Question

How do you factor \[10{{x}^{2}}+35x-4x-14\] by grouping?

Answer 1

Hint: We already know that a function can only be factorized if it has real roots. So, before using the grouping method to factorize the function, we will check if it has real roots or not. The degree of the given equation is 2, it means that the equation is a quadratic. We know that for a quadratic equation to have real roots, it should satisfy the condition \[{{b}^{2}}-4ac\ge 0\]. We will check if the equation satisfies this condition or not.
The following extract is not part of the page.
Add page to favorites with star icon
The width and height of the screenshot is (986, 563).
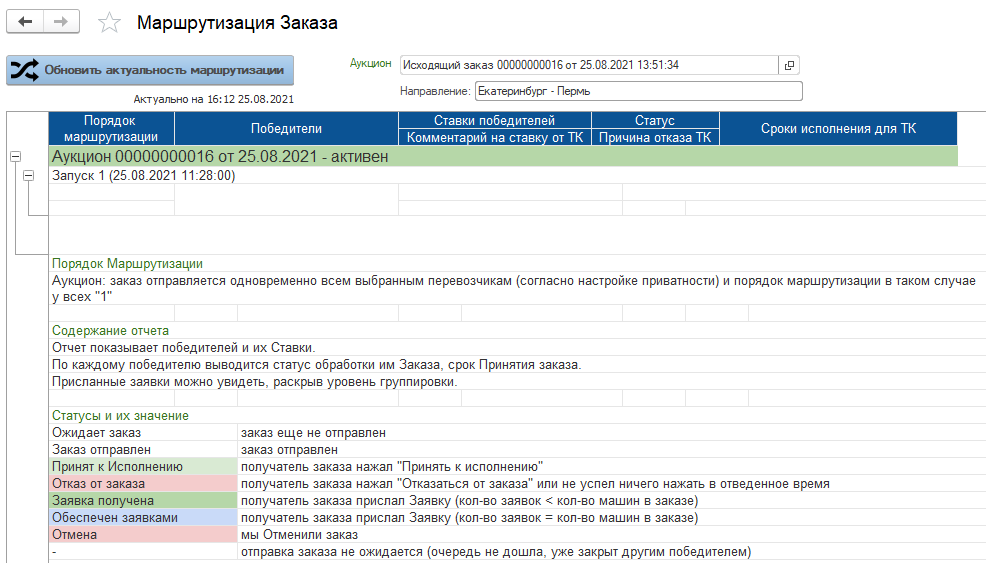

Complete step by step answer:
We are given the equation \[10{{x}^{2}}+35x-4x-14\]. We will first check if the equation has real roots or not. The degree of the given equation is 2, it means that the equation is a quadratic. We know that for a quadratic equation to have real roots, it should satisfy the condition \[{{b}^{2}}-4ac\ge 0\].
Simplifying the given equation, we can write it as \[10{{x}^{2}}+31x-14\].
For this equation, we have \[{{\left( 31 \right)}^{2}}-4(10)(-14)=961+560=1521\]. This value is non-negative. Hence, the equation has real roots. Now, we can factorize the equation using grouping method as
\[10{{x}^{2}}+35x-4x-14\]
Taking \[5x\]and \[-2\] in common from the first two terms, and last two terms respectively, we can simplify the expression as
\[\Rightarrow 5x\left( 2x+7 \right)-2\left( 2x+7 \right)\]
Taking the term \[\left( 2x+7 \right)\] in common from the whole expression, we get
\[\Rightarrow \left( 5x-2 \right)\left( 2x+7 \right)\]
This is the factored form of the given expression.

Note: For this problem, we are already given the terms such that we can take their HCF in common. For general questions, we have to split the middle term of a quadratic equation such that we can factorize it using a grouping method.